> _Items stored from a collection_

** start **

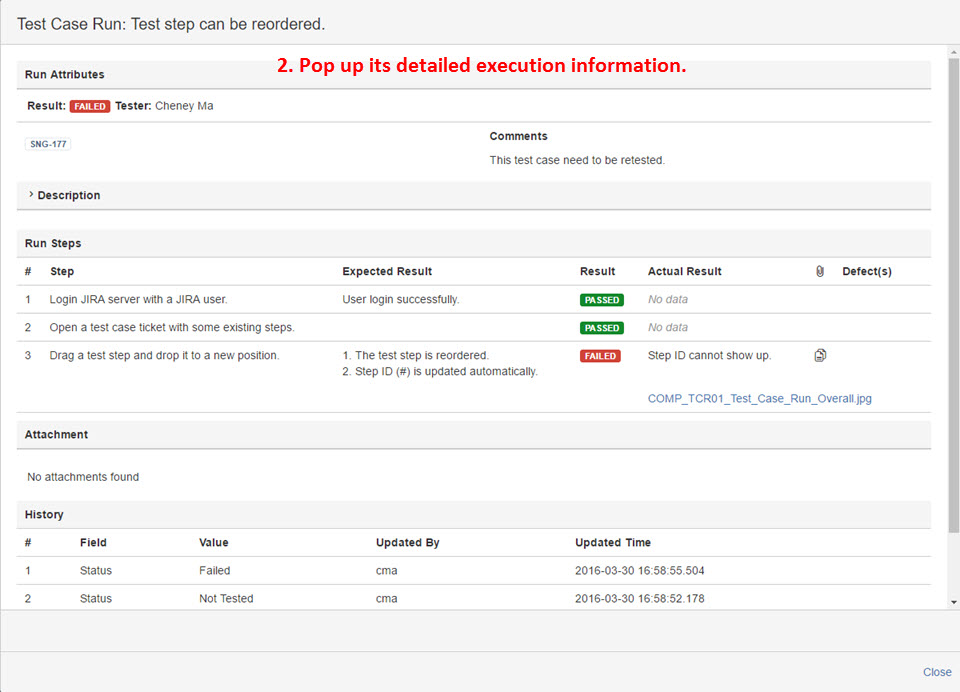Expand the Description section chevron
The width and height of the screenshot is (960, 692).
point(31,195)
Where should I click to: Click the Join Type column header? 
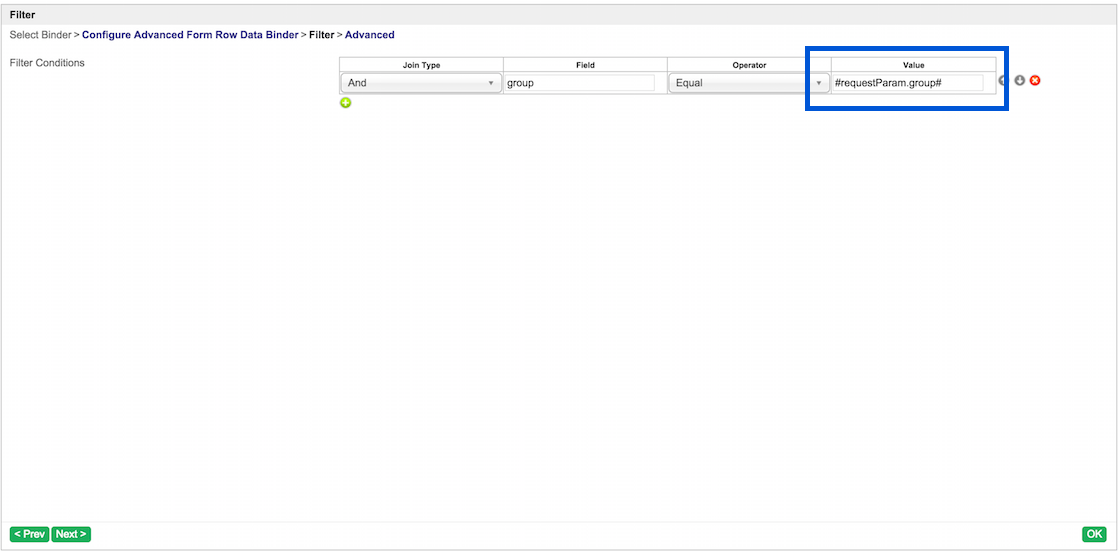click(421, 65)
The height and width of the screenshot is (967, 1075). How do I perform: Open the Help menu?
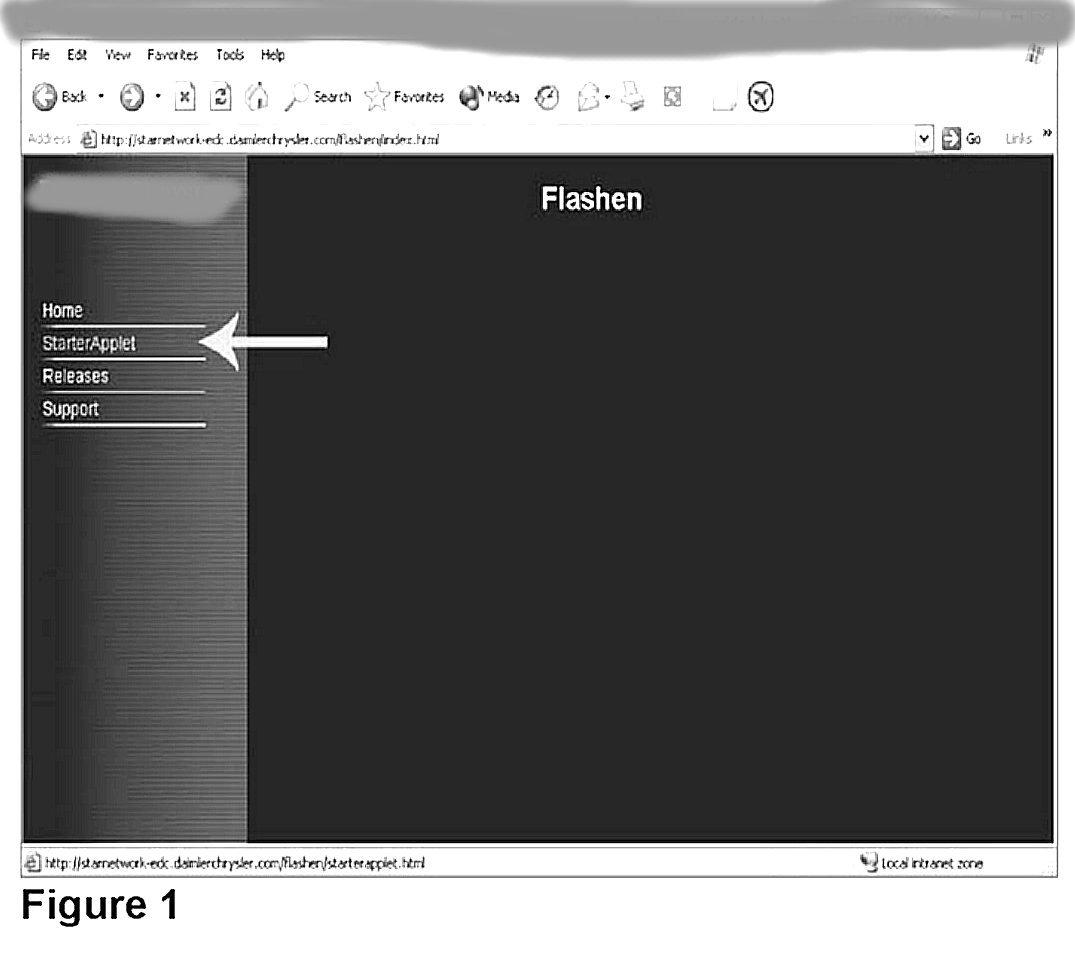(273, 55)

** end **

> _Instructions to follow_
Pull every line of text from the material above and copy each one word for word, leaving the pictures out of your answer.

> _Response to this task_
Expand the Description section chevron
The width and height of the screenshot is (960, 692).
point(31,195)
Where should I click to: Click the Join Type column header? 
click(421, 65)
The height and width of the screenshot is (967, 1075). How do I perform: Open the Help menu?
(273, 55)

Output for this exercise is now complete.